§ Task A
Decide whether each statement below agrees with the forum thread on dog breeds: (i) the writer got a bluetick from the breeder in California, (ii) the writer's trainer always had Corgis, (iii) the writer has compared a European Dane with an American Dane. Answer yes or no for each, and quote the words from the thread that decide it.
=== Selected text ===
Yea. I agree with you. I must have misunderstood what you said the first time. When we were looking for bluetick breeders I cam across one in California. They proudly boasted about how their blueticks were the perfect family pets and how they were blueticks with the temperament of a golden retriever. Yes, goldens are still working dogs but they have been bred down to be couch potatoes. That's, apparently, how their blueticks were. So I didn't get one from them.

A lot of horse people here (at least the ones I grew up with) have Jacks because of coyotes. I have never seen a dog more successful at repelling coyotes as a Jack. They also like them because they have the energy to accompany them on trail rides. They can usually go as far as they want without having to worry about the dog tiring out and if it does it is a small dog that can be put in front of a person in a saddle. My trainer always had Corgis. Jolene, Jenny, and Jillian were their names 

I have never had the chance to compare a European Dane to an American Dane. What are the differences? I have noticed the obvious ones in males heads and, from what I remember, they are bigger and bulkier, yea?

I sure do hope so. GSDs are in such poor shape right now. And I don't know how much influence the judges have over the standards. I suppose if every judge were to award dogs with slightly less sloped backs than the standard calls for, breeders will slowly start breeding dogs with straighter and straighter backs which will result in the parent clubs changing the standards. I don't know. All I know is that people are going to have to work hard and accept slow changes when we try to get standards changed.
=== Given data ===
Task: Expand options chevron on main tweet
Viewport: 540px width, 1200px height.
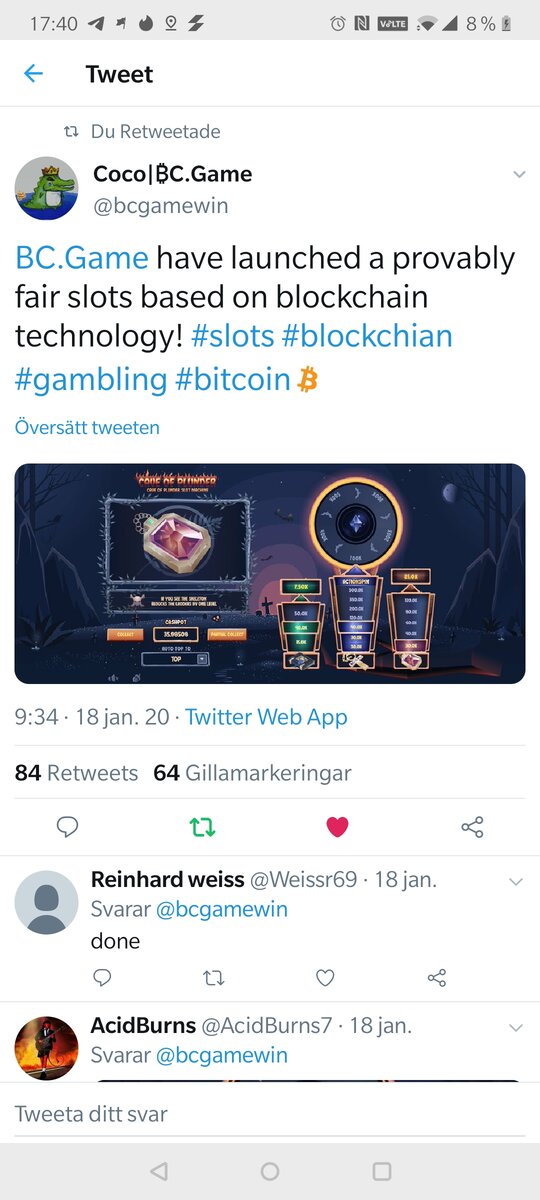Action: tap(519, 175)
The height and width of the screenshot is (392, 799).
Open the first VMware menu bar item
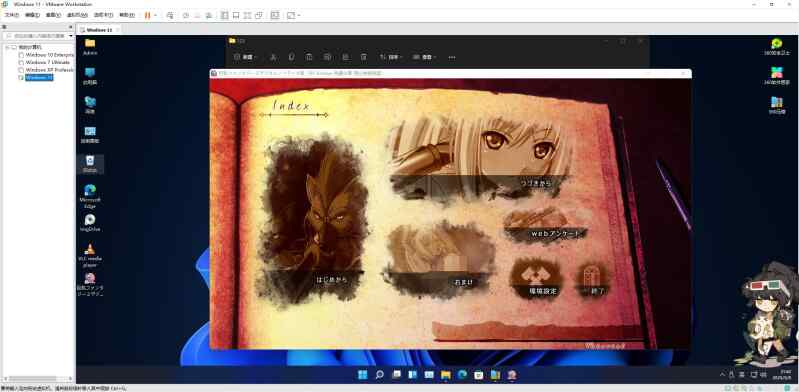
===
§ Task B
Copy word for word the part of the listing that opens with the line containing "The height and" and runs through the end of the listing, and leave the pictures out of your answer.

§ Task result A
(i) No: "So I didn't get one from them."
(ii) Yes: "My trainer always had Corgis."
(iii) No: "I have never had the chance to compare a European Dane to an American Dane."

§ Task result B
The height and width of the screenshot is (392, 799).
Open the first VMware menu bar item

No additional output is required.